Work to be completed:
Extract all lines that hold "computer" from the records below.

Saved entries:
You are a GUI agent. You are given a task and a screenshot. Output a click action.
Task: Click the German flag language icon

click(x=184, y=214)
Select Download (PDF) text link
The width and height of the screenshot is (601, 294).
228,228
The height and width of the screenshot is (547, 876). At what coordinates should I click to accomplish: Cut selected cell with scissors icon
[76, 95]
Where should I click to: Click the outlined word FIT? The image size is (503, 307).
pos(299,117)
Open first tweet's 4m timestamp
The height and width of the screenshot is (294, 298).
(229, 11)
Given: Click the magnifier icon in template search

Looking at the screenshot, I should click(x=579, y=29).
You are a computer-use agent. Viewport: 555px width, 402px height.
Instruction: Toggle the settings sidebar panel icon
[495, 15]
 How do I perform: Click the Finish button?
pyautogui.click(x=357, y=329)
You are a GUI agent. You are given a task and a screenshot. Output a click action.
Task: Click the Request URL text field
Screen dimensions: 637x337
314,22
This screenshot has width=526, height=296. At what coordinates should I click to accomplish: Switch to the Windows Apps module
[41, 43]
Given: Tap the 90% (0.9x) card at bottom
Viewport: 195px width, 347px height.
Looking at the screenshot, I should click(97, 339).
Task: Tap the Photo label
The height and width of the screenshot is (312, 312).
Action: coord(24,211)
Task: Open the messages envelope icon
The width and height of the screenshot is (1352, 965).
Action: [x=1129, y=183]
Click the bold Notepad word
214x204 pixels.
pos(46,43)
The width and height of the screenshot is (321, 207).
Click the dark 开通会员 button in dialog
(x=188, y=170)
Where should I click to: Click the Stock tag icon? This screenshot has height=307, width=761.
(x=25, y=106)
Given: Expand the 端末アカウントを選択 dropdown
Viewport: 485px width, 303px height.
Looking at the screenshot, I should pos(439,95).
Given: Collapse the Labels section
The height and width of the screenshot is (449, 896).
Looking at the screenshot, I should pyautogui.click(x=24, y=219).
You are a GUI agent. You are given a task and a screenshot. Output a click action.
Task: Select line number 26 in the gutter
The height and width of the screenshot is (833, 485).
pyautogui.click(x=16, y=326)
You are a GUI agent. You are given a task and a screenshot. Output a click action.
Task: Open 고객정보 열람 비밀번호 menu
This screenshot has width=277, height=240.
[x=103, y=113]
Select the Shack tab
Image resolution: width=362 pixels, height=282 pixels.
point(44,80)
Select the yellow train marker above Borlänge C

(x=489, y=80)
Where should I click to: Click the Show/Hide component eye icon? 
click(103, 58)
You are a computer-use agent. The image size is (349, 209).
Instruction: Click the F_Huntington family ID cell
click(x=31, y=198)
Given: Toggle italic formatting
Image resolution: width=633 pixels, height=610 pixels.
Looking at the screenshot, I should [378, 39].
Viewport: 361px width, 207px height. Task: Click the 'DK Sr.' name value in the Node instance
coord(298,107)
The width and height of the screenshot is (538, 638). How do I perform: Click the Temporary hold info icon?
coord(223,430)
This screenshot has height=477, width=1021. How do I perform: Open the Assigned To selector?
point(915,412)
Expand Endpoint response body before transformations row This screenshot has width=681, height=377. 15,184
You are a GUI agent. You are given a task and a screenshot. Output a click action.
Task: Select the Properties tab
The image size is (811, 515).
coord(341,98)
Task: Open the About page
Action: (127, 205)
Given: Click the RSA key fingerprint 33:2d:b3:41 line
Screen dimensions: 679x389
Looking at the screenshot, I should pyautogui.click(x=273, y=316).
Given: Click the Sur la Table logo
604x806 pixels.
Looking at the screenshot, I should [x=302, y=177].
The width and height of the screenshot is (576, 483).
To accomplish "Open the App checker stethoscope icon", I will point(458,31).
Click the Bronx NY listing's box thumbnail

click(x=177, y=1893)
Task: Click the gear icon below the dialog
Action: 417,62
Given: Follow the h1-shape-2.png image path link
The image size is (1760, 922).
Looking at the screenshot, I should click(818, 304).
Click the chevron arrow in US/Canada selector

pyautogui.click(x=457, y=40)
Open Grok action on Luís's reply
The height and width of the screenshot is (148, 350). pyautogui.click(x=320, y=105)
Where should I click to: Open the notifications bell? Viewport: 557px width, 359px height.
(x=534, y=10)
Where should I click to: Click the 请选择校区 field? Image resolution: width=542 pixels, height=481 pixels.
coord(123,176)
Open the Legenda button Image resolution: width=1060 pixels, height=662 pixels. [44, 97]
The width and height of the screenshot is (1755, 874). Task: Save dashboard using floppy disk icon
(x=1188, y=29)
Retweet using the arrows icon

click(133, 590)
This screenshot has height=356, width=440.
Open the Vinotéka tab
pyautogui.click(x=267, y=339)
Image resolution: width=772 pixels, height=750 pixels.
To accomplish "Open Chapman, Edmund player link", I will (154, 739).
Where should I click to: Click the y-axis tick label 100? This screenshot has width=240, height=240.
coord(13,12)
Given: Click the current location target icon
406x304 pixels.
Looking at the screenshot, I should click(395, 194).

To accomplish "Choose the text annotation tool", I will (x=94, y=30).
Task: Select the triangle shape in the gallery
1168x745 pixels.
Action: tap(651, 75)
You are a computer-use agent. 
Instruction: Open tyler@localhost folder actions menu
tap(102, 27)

Response area:
You are a computer-use agent. Viewport: 555px width, 402px height.
You are a computer-use agent. The image size is (349, 209).
You are a computer-use agent. 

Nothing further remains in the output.